START Given data
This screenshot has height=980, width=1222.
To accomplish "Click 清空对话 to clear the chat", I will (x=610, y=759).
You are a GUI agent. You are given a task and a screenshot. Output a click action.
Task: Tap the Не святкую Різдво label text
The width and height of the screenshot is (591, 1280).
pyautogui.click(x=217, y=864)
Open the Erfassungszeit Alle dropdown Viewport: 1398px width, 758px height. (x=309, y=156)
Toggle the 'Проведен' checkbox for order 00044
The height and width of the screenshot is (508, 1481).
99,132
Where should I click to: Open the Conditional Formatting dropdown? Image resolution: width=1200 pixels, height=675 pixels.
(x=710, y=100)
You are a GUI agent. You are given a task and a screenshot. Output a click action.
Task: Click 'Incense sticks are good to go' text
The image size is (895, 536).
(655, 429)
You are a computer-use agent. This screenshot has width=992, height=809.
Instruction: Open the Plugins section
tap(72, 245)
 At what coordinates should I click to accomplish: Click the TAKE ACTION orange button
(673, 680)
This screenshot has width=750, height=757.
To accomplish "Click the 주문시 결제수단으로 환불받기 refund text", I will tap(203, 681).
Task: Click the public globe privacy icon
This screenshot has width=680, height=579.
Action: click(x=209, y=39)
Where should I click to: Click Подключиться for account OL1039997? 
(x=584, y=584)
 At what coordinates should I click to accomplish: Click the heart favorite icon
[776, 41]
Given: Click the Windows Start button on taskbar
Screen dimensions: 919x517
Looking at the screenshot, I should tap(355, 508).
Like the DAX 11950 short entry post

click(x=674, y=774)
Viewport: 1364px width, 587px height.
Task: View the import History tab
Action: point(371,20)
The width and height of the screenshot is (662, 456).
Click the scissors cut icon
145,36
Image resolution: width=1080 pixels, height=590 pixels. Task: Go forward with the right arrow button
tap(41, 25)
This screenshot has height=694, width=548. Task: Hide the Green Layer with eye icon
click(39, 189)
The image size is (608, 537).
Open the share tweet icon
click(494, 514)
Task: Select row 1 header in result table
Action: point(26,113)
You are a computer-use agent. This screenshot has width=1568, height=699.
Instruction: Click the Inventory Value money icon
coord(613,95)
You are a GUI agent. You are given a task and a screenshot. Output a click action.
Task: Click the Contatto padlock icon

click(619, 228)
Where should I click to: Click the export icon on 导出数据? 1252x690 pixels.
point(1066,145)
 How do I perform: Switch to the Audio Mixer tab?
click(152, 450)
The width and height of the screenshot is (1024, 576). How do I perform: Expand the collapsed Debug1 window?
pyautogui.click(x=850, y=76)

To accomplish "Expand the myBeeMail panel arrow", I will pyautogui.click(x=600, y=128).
END Given data
§ **Exercise prompt**
Take the line with "heart favorite icon" and every line after it in the data, and please reproduce them exactly, leaving out all other lines.

§ **Result**
 At what coordinates should I click to accomplish: Click the heart favorite icon
[776, 41]
Given: Click the Windows Start button on taskbar
Screen dimensions: 919x517
Looking at the screenshot, I should tap(355, 508).
Like the DAX 11950 short entry post

click(x=674, y=774)
Viewport: 1364px width, 587px height.
Task: View the import History tab
Action: point(371,20)
The width and height of the screenshot is (662, 456).
Click the scissors cut icon
145,36
Image resolution: width=1080 pixels, height=590 pixels. Task: Go forward with the right arrow button
tap(41, 25)
This screenshot has height=694, width=548. Task: Hide the Green Layer with eye icon
click(39, 189)
The image size is (608, 537).
Open the share tweet icon
click(494, 514)
Task: Select row 1 header in result table
Action: point(26,113)
You are a computer-use agent. This screenshot has width=1568, height=699.
Instruction: Click the Inventory Value money icon
coord(613,95)
You are a GUI agent. You are given a task and a screenshot. Output a click action.
Task: Click the Contatto padlock icon

click(619, 228)
Where should I click to: Click the export icon on 导出数据? 1252x690 pixels.
point(1066,145)
 How do I perform: Switch to the Audio Mixer tab?
click(152, 450)
The width and height of the screenshot is (1024, 576). How do I perform: Expand the collapsed Debug1 window?
pyautogui.click(x=850, y=76)

To accomplish "Expand the myBeeMail panel arrow", I will pyautogui.click(x=600, y=128).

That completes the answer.